§ **Directions**
Display each line in the material below that contains the string "height".

§ **Extracted entries**
╔══

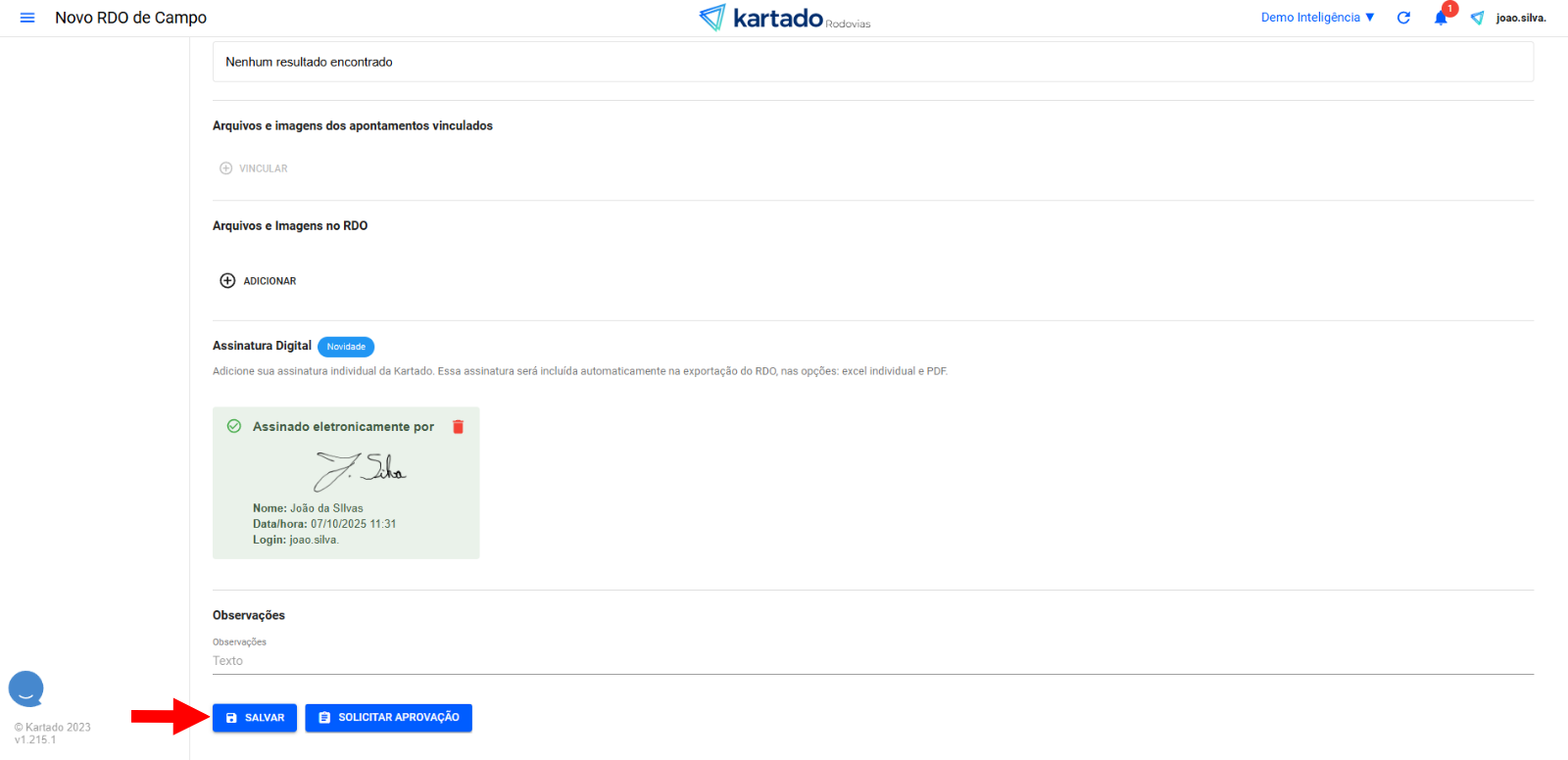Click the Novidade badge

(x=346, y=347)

╚══
╔══

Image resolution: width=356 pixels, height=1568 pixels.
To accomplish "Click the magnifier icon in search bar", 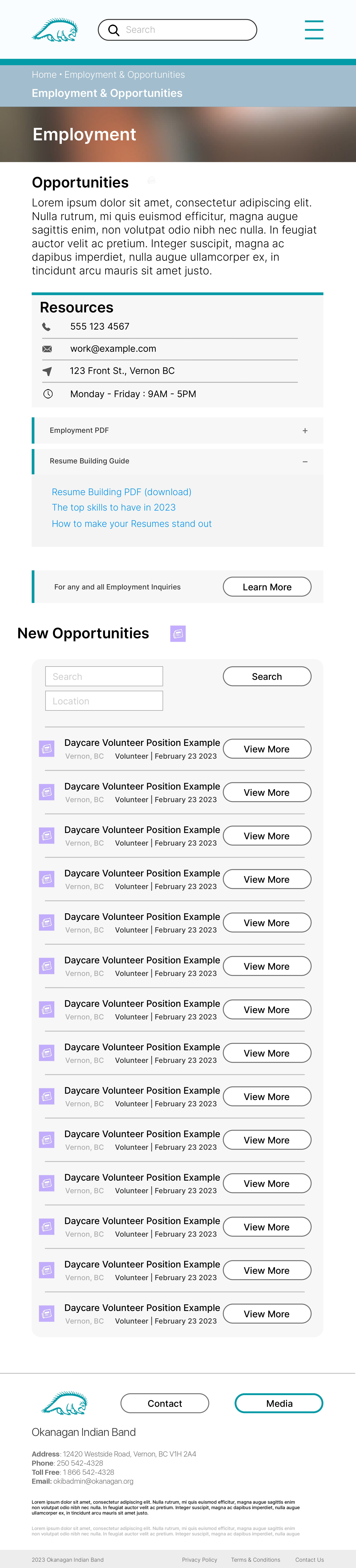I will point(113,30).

╚══
╔══

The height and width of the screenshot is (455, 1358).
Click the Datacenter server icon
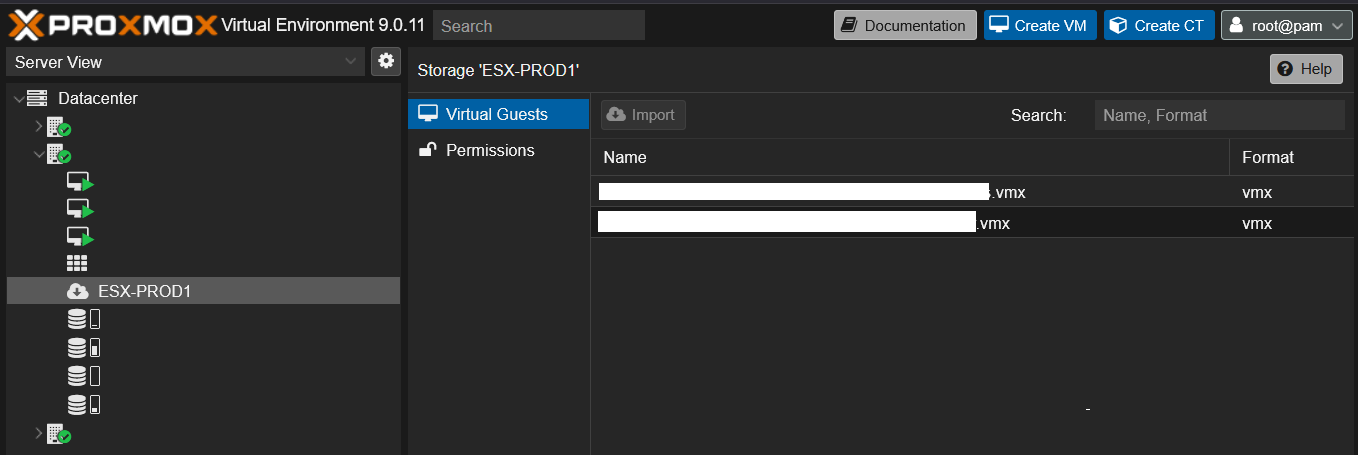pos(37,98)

╚══

§ **The result**
Image resolution: width=356 pixels, height=1568 pixels.
The height and width of the screenshot is (455, 1358).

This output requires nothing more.